Moreover, last year, security forces detained Sajad Shahrabi, the brother of an IranWire editor, issuing a conditional release.

Human Traffickers and the Disappearance of Human Rights Activists

Just three days after the extension of the mission of the UN Human Rights Council's fact-finding committee, Hengaw issued a statement revealing threats against its members by the Islamic Republic. 

This statement emerged following the disappearance of an active member of the organization, forced to flee the Kurdistan Region of Iraq after threats from the Islamic Republic's security forces.

Hossein Bagheri, vanished two weeks ago while attempting to cross into Turkey from the Kurdistan region's border. 

Those responsible for his transfer have remained silent, raising concerns about his possible abduction.

Bagheri, a political activist from Ilam, had previously been arrested and imprisoned in Iran. 

He actively monitored the situation of political activists during the Woman, Life, Freedom movement, witnessing violent confrontations with security forces.

Jila Mostajer, a board member of Hengaw, disclosed to IranWire the efforts to secure Bagheri's safety. Despite attempts to obtain a human rights visa for his transfer to a safe country, success remains elusive.

Mostajer elaborated on Bagheri's disappearance, revealing the Islamic Republic's intent to return him to Iran for trial. 

Fearing for his safety in the Kurdistan Region, Bagheri sought refuge in Turkey. 

However, the individual responsible for his transfer has provided no information on his whereabouts, offering contradictory accounts.

The Hengaw organization investigated Bagheri's situation among detainees in the Kurdistan Region of Iraq and found no leads. 

She told IranWire of reports suggesting Bagheri's handover to Iranian agents, likely orchestrated by those responsible for his intended transfer to Turkey and Iraq.

Members of Hengaw have faced further threats, including discussions in Islamic Republic-affiliated Telegram groups on the arrest and execution of Arslan Yarahamdi. 

When questioned about documenting and reporting these threats to international institutions, Mostajer affirmed thorough documentation and reporting to bodies like the UN Human Rights Council and Amnesty International.

Amidst agreements between the Islamic Republic and Kurdistan Region's rulers, concerns mount over the region's transformation into the Islamic Republic's stronghold. 

Recent terror operations resulting in casualties underscore the region's vulnerability, with perpetrators escaping justice in Iran.

Human Traffickers and the Disappearance of Human Rights Activists

Hengaw has escalated its concern regarding the fate of its members due to the precarious routes used by political and human rights activists to seek safety. 

Mostajer highlighted the heightened risks faced by activists from the Woman, Life, Freedom movement as they resort to illegal means to depart Iran for Turkey, amidst the insecurity prevailing in the Kurdistan Region, stemming from agreements between the Islamic Republic and the Iraqi government.

Mostajer explained to IranWire, "Under the guise of extraditing international criminals, the Islamic Republic's agreement with Kurdistan Region's rulers entails the return of human rights activists based in the region to Iran." 

"Additionally, we've observed the invalidation of residency for some leaders of Kurdish political parties, compelling their departure from the region.
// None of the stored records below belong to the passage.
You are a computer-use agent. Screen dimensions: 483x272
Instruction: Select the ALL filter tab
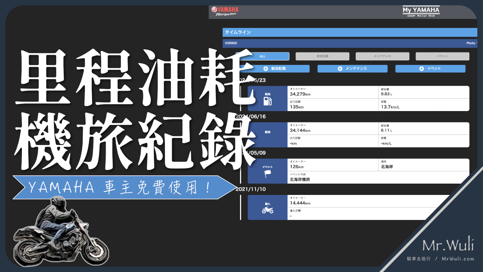[263, 56]
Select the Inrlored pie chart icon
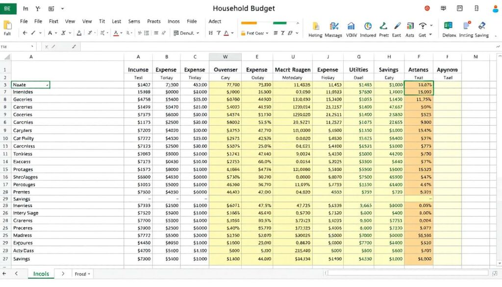The width and height of the screenshot is (502, 287). pos(368,26)
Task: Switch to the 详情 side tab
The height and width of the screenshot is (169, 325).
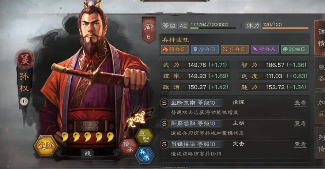Action: coord(320,38)
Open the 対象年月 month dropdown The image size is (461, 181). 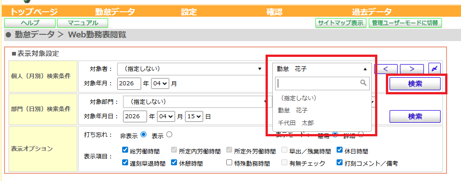click(161, 84)
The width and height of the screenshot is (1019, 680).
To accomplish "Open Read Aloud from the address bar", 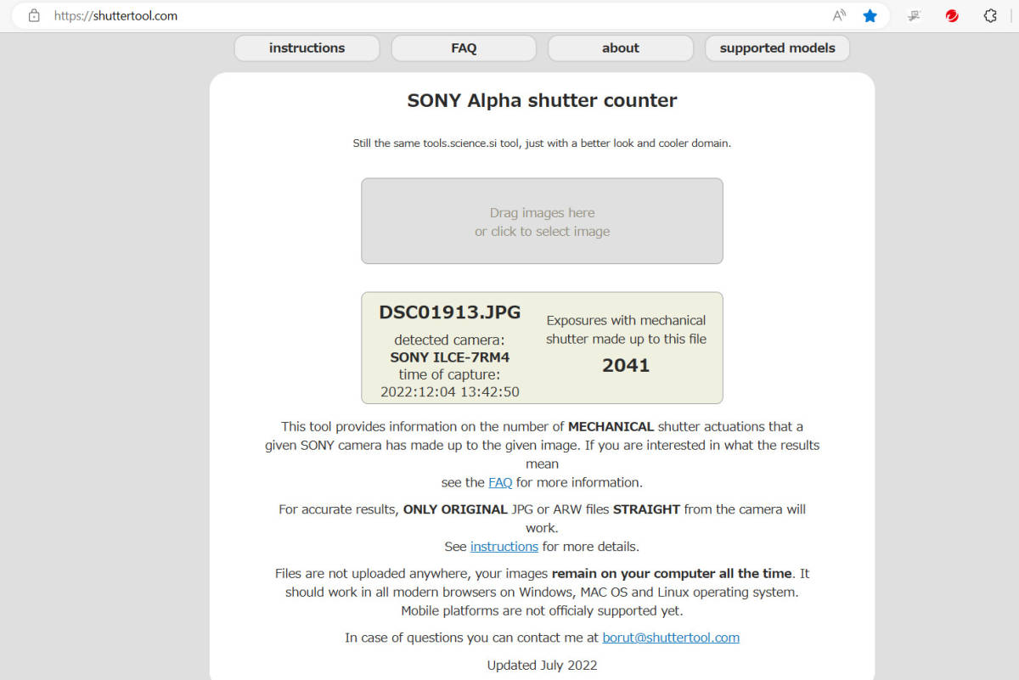I will tap(839, 15).
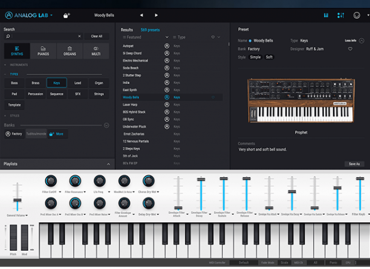Toggle the keyboard view bars icon

325,15
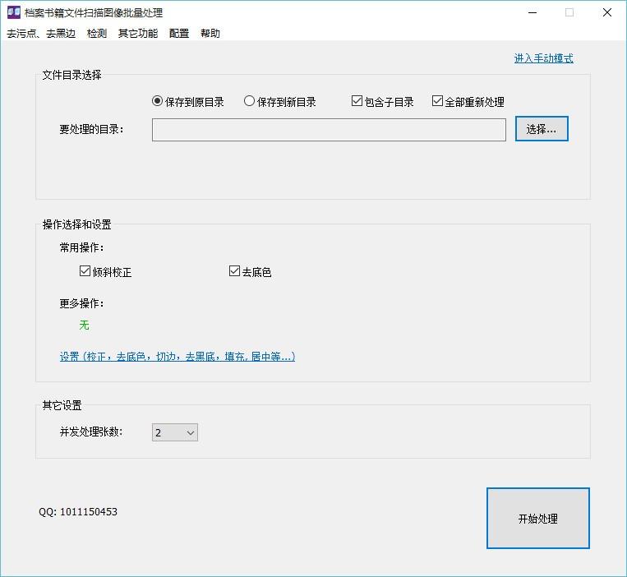627x577 pixels.
Task: Open the 设置 (校正，去底色，切边...) link
Action: pyautogui.click(x=177, y=357)
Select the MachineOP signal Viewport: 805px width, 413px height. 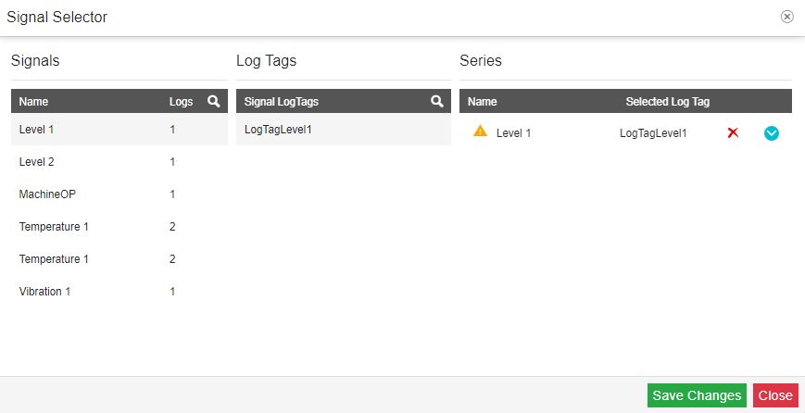[119, 194]
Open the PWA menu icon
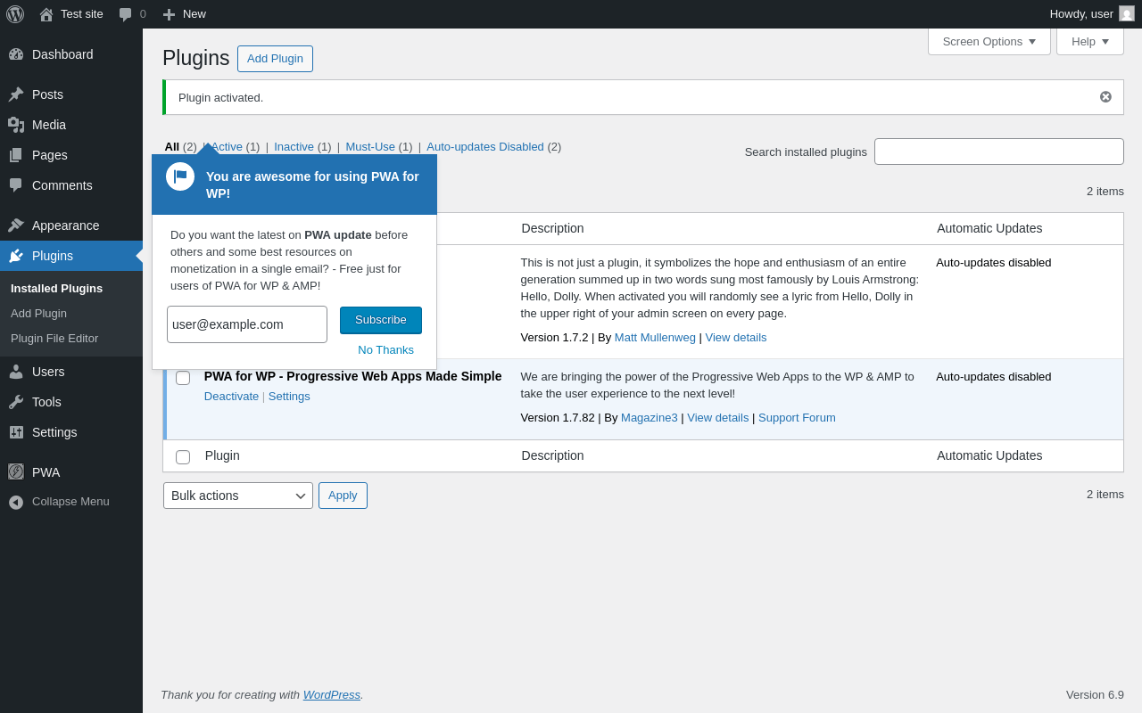 click(x=16, y=471)
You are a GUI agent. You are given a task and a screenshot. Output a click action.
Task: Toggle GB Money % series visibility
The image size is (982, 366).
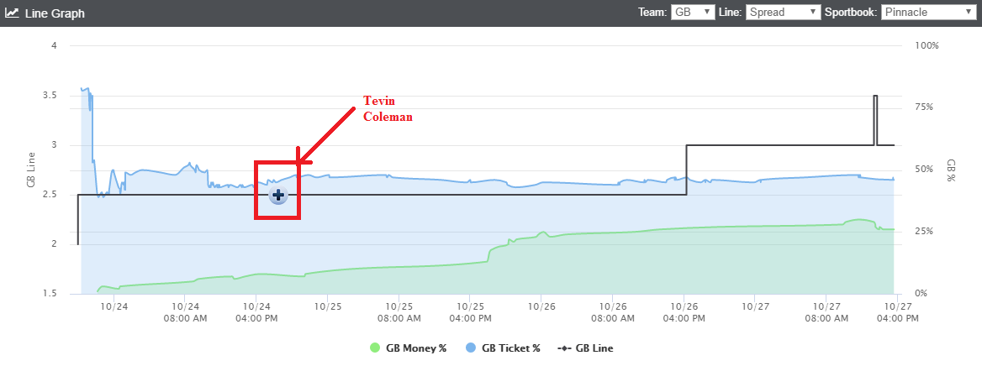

In such circumstances, seeking refuge with human traffickers and illicit travel to safer destinations becomes the only viable option."

According to this Hengaw board member, certain human traffickers, motivated only by financial gain, collaborate with agents and security forces of the Islamic Republic.

Despite receiving substantial sums for their services, they betray political and human rights activists by delivering them into the hands of Iranian authorities in exchange for monetary rewards or other benefits.

The member urged all human rights activists to seek information about the fate of Hossein Bagheri from the consulates of the Islamic Republic of Iran to acquire updates about his well-being.